I’ll likely be continuously updating these posts as I use the laptop more and more. I’ve just been adding stuff as I go along to try and mimic my old laptop, but hopefully cut down on some of the bloat that I don’t need.

Tier One: Absolute Essentials

iTerm2

Used For: Everything

image-left First thing to do on a new mac: install iTerm2. Way better than the default terminal, and I use a terminal for almost everything so this suits my needs perfectly.

Theming: I use the OneDark theme for iterm, but you can find many more here

Dropdown Terminal: In iTerm preferences, create a new profile called Dropdown. Then go to the keys section and select “A hotkey opens….”. I have my hotkey as CMD+CTRL Space which is super fast to hit because I remapped my Caps Lock key.

Homebrew

Used For: Installing everything

Second thing to do on a new mac: install homebrew. Just paste this into iTerm:

xcode-select --install
/bin/bash -c "$(curl -fsSL https://raw.githubusercontent.com/Homebrew/install/master/install.sh)"

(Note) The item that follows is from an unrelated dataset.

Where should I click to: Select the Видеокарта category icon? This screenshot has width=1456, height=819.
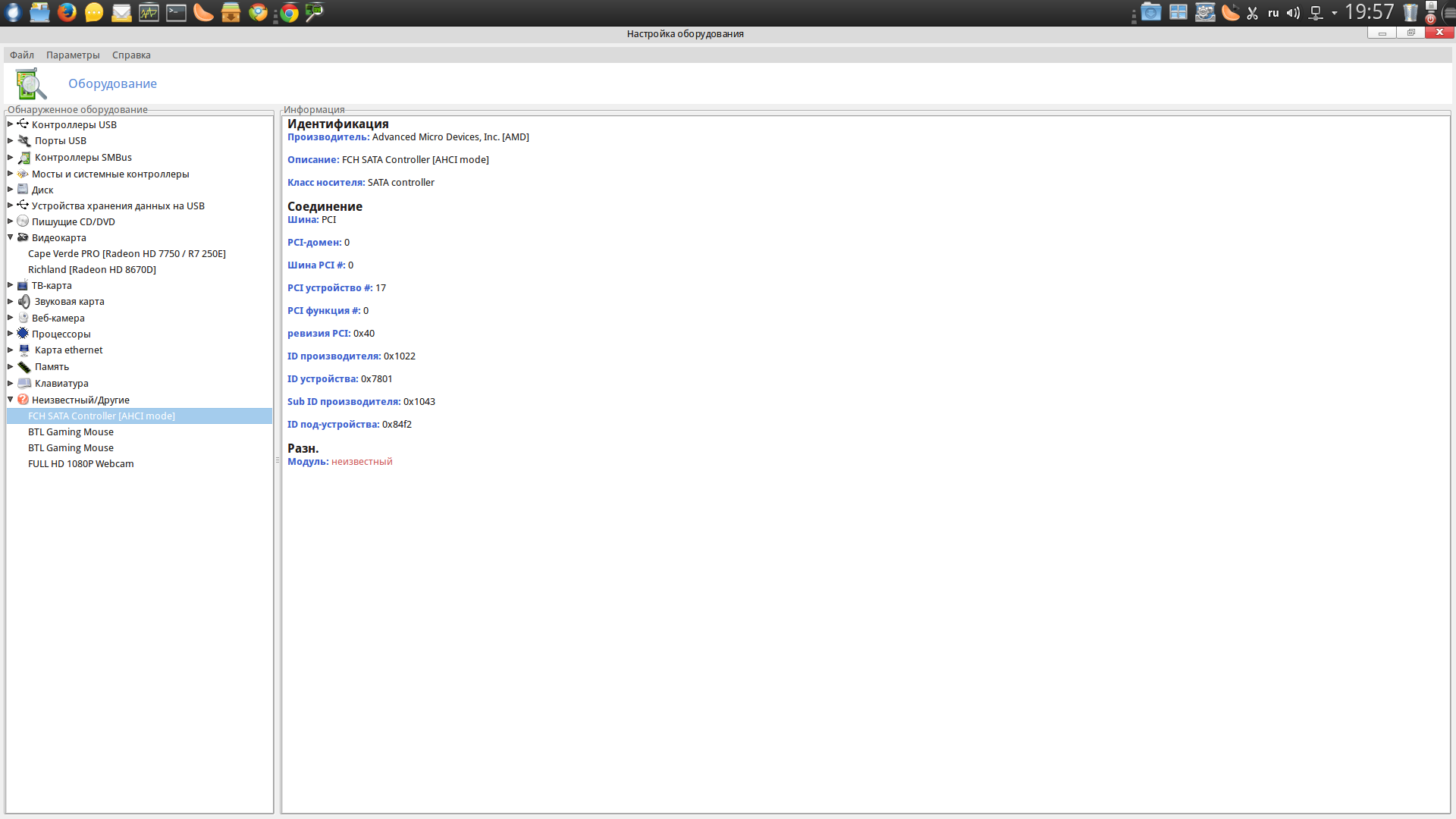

If you ever need to install an application, odds are you can do it from the command line with homebrew which is my preferred method. For instance, to install Firefox: brew cask install firefox The cask part is typically used for stuff that isn’t a CLI. For CLI stuff, you would just use brew install, like for installing python 3: brew install python3

Oh My Zsh

Allows me to trick out my terminal window. The github is here and it’ll give more info but you can install it by running this on the terminal: sh -c "$(curl -fsSL https://raw.githubusercontent.com/ohmyzsh/ohmyzsh/master/tools/install.sh)"

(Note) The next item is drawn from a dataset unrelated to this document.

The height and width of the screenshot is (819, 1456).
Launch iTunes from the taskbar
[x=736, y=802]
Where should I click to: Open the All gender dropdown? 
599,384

I personally use the Spaceship prompt

Alfred

Used For: Launching Apps and scriptable commands

You can download it with homebrew: brew cask install Alfred

Costs like 15 bucks but it’s worth it

Yabai

Used For: Tiling Window Manager

This is highly keyboard based and requires some configuration. If you want a different window manager look up Magnets. brew cask install yabai Check out my dotfiles for this and skhd here.

Karabiner Elements

Used For: Remapping Caps Lock to be more useful

image-left One of those apps I just completely couldn’t live without, and it doesn’t even do very much for me. There’s a ton of stuff you can do with this, but I only use two complex modifications:

  • Change caps_lock to control if pressed with other keys, escape if pressed alone
  • Change right_command+hjkl to arrow keys

The first one I use almost every five minutes, and it’s one of those things where I feel lost if I don’t have it. It’s especially useful for vim since the escape key and control keys are used all the time but are in really unnatural spots

Note: This one didn’t work with a brew cask install because there were some preferences in system preferences that weren’t showing up. So it’s easier to just download straight off the website.

Contexts

Used For: Command+Tab App switching, Windows style
Price: $10

One thing windows does right is their ctrl+tab app switcher. On MacOS, by default you can only switch between different apps, not specific windows. So if you have, say, 2 iTerm windows open, you’re out of luck if you want to command tab to one of them in particular. It was writing this that made me go and redownload this app because the default was so annoying.

Dark Mode, of course.

CLI’s

Vim(Neovim)

Writing with Vim

Writing with vim is cool, especially spell check.

Note:

  • the tiling window manager
  • the awesome writing vim theme
  • using Ctrl-F while typing to immediately correct the last spell check
  • using the alfred command ns to create a new safari tab

Check out my dotfiles here.

I used this guide on Jekyll’s website. You end up with rbenv and ruby installed. You might need to run export GEM_HOME="$HOME/.gem" to get some of the commands working with the gems. I added this to my .zshrc to make it permanent.

Vim Browser Plugin

Hard to stop that keyboard-based stint once you hop on that vim train. Obviously one would think to port vim functionality over to the browser, and it actually tends to work quite well. I’ve tried qutebrowser, not worth it for me but worth a try. I use safari so unfortunately my beloved sVim broke with the introduction of Mojave. If you use Chrome or Firefox I would recommend using one of their vim extensions, really speeds things up.